Records shown START
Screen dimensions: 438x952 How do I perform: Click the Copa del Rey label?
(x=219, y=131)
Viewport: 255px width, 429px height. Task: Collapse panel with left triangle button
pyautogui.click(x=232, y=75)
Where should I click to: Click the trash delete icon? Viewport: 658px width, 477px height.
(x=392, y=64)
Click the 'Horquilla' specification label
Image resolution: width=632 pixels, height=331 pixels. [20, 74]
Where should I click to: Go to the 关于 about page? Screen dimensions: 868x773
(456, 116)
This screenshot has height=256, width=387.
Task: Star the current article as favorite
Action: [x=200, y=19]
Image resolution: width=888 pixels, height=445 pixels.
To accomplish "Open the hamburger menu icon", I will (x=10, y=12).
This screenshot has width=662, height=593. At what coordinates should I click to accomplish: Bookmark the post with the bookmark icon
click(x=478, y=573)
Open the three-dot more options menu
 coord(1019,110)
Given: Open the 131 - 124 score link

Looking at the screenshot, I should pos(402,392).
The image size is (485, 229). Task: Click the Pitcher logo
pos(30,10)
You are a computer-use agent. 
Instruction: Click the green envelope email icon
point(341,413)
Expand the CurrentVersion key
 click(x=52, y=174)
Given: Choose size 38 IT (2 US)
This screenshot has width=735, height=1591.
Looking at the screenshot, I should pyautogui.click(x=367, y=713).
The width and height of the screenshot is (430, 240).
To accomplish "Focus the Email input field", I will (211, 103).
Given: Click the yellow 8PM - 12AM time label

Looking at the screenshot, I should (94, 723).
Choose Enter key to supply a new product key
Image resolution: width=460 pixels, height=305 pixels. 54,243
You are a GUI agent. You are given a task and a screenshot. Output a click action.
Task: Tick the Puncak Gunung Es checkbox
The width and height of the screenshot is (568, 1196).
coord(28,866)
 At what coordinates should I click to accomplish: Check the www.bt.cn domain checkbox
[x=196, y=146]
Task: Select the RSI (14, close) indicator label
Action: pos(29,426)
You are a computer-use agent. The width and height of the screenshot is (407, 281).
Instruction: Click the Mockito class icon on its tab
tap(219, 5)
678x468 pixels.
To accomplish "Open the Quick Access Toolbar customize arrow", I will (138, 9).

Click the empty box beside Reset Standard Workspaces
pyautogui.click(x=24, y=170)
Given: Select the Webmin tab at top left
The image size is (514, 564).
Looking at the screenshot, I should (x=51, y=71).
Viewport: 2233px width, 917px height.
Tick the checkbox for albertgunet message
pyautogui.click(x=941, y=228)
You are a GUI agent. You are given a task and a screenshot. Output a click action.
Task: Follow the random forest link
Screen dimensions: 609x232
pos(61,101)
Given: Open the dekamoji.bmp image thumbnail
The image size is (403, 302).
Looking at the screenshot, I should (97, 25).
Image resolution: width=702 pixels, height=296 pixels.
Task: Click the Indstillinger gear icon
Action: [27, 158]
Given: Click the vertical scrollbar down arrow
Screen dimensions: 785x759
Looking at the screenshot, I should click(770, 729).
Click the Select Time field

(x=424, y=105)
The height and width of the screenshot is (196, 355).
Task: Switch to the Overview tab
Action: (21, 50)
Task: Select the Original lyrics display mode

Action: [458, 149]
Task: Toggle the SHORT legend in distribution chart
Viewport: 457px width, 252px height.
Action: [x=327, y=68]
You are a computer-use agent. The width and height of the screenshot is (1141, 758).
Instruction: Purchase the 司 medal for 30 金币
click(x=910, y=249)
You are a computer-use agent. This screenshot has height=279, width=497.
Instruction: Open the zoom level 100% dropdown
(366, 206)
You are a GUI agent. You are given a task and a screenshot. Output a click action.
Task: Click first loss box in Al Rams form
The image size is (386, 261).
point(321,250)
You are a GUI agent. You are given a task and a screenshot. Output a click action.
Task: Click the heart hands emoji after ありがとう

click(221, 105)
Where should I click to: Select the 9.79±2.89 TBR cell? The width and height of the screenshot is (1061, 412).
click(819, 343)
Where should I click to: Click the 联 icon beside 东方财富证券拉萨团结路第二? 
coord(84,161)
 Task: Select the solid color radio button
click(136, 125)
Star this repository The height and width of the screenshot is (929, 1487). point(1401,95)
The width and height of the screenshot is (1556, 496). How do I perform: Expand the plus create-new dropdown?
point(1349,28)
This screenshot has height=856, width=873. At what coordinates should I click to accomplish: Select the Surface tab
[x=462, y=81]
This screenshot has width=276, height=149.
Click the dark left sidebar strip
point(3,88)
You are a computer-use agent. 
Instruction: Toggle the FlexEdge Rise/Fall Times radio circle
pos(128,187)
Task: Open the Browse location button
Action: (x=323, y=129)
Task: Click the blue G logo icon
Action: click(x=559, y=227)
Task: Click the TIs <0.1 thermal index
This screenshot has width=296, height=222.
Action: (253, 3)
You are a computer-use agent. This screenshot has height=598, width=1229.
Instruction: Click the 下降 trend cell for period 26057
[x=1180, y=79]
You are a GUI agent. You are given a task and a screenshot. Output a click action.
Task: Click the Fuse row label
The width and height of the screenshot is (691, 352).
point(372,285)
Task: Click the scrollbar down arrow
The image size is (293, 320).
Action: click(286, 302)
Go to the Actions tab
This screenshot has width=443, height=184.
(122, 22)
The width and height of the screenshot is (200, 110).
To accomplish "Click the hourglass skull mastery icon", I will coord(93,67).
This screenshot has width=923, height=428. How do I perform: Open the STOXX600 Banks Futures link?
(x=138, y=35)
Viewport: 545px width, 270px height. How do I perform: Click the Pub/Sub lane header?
Records shown END
## Exercise aim
Working from the material above, retype it in its entirety without change.

## Task output
Screen dimensions: 438x952 How do I perform: Click the Copa del Rey label?
(x=219, y=131)
Viewport: 255px width, 429px height. Task: Collapse panel with left triangle button
pyautogui.click(x=232, y=75)
Where should I click to: Click the trash delete icon? Viewport: 658px width, 477px height.
(x=392, y=64)
Click the 'Horquilla' specification label
Image resolution: width=632 pixels, height=331 pixels. [20, 74]
Where should I click to: Go to the 关于 about page? Screen dimensions: 868x773
(456, 116)
This screenshot has height=256, width=387.
Task: Star the current article as favorite
Action: [x=200, y=19]
Image resolution: width=888 pixels, height=445 pixels.
To accomplish "Open the hamburger menu icon", I will (x=10, y=12).
This screenshot has width=662, height=593. At what coordinates should I click to accomplish: Bookmark the post with the bookmark icon
click(x=478, y=573)
Open the three-dot more options menu
 coord(1019,110)
Given: Open the 131 - 124 score link

Looking at the screenshot, I should pos(402,392).
The image size is (485, 229). Task: Click the Pitcher logo
pos(30,10)
You are a computer-use agent. 
Instruction: Click the green envelope email icon
point(341,413)
Expand the CurrentVersion key
 click(x=52, y=174)
Given: Choose size 38 IT (2 US)
This screenshot has width=735, height=1591.
Looking at the screenshot, I should pyautogui.click(x=367, y=713).
The width and height of the screenshot is (430, 240).
To accomplish "Focus the Email input field", I will (211, 103).
Given: Click the yellow 8PM - 12AM time label

Looking at the screenshot, I should (94, 723).
Choose Enter key to supply a new product key
Image resolution: width=460 pixels, height=305 pixels. 54,243
You are a GUI agent. You are given a task and a screenshot. Output a click action.
Task: Tick the Puncak Gunung Es checkbox
The width and height of the screenshot is (568, 1196).
coord(28,866)
 At what coordinates should I click to accomplish: Check the www.bt.cn domain checkbox
[x=196, y=146]
Task: Select the RSI (14, close) indicator label
Action: pos(29,426)
You are a computer-use agent. The width and height of the screenshot is (407, 281).
Instruction: Click the Mockito class icon on its tab
tap(219, 5)
678x468 pixels.
To accomplish "Open the Quick Access Toolbar customize arrow", I will (138, 9).

Click the empty box beside Reset Standard Workspaces
pyautogui.click(x=24, y=170)
Given: Select the Webmin tab at top left
The image size is (514, 564).
Looking at the screenshot, I should (x=51, y=71).
Viewport: 2233px width, 917px height.
Tick the checkbox for albertgunet message
pyautogui.click(x=941, y=228)
You are a GUI agent. You are given a task and a screenshot. Output a click action.
Task: Follow the random forest link
Screen dimensions: 609x232
pos(61,101)
Given: Open the dekamoji.bmp image thumbnail
The image size is (403, 302).
Looking at the screenshot, I should (97, 25).
Image resolution: width=702 pixels, height=296 pixels.
Task: Click the Indstillinger gear icon
Action: [27, 158]
Given: Click the vertical scrollbar down arrow
Screen dimensions: 785x759
Looking at the screenshot, I should click(770, 729).
Click the Select Time field

(x=424, y=105)
The height and width of the screenshot is (196, 355).
Task: Switch to the Overview tab
Action: (21, 50)
Task: Select the Original lyrics display mode

Action: [458, 149]
Task: Toggle the SHORT legend in distribution chart
Viewport: 457px width, 252px height.
Action: [x=327, y=68]
You are a computer-use agent. The width and height of the screenshot is (1141, 758).
Instruction: Purchase the 司 medal for 30 金币
click(x=910, y=249)
You are a computer-use agent. This screenshot has height=279, width=497.
Instruction: Open the zoom level 100% dropdown
(366, 206)
You are a GUI agent. You are given a task and a screenshot. Output a click action.
Task: Click first loss box in Al Rams form
The image size is (386, 261).
point(321,250)
You are a GUI agent. You are given a task and a screenshot. Output a click action.
Task: Click the heart hands emoji after ありがとう

click(221, 105)
Where should I click to: Select the 9.79±2.89 TBR cell? The width and height of the screenshot is (1061, 412).
click(819, 343)
Where should I click to: Click the 联 icon beside 东方财富证券拉萨团结路第二? 
coord(84,161)
 Task: Select the solid color radio button
click(136, 125)
Star this repository The height and width of the screenshot is (929, 1487). point(1401,95)
The width and height of the screenshot is (1556, 496). How do I perform: Expand the plus create-new dropdown?
point(1349,28)
This screenshot has height=856, width=873. At what coordinates should I click to accomplish: Select the Surface tab
[x=462, y=81]
This screenshot has width=276, height=149.
Click the dark left sidebar strip
point(3,88)
You are a computer-use agent. 
Instruction: Toggle the FlexEdge Rise/Fall Times radio circle
pos(128,187)
Task: Open the Browse location button
Action: (x=323, y=129)
Task: Click the blue G logo icon
Action: click(x=559, y=227)
Task: Click the TIs <0.1 thermal index
This screenshot has width=296, height=222.
Action: (253, 3)
You are a computer-use agent. This screenshot has height=598, width=1229.
Instruction: Click the 下降 trend cell for period 26057
[x=1180, y=79]
You are a GUI agent. You are given a task and a screenshot. Output a click action.
Task: Click the Fuse row label
The width and height of the screenshot is (691, 352).
point(372,285)
Task: Click the scrollbar down arrow
The image size is (293, 320).
Action: click(286, 302)
Go to the Actions tab
This screenshot has width=443, height=184.
(122, 22)
The width and height of the screenshot is (200, 110).
To accomplish "Click the hourglass skull mastery icon", I will coord(93,67).
This screenshot has width=923, height=428. How do I perform: Open the STOXX600 Banks Futures link?
(x=138, y=35)
Viewport: 545px width, 270px height. How do I perform: Click the Pub/Sub lane header?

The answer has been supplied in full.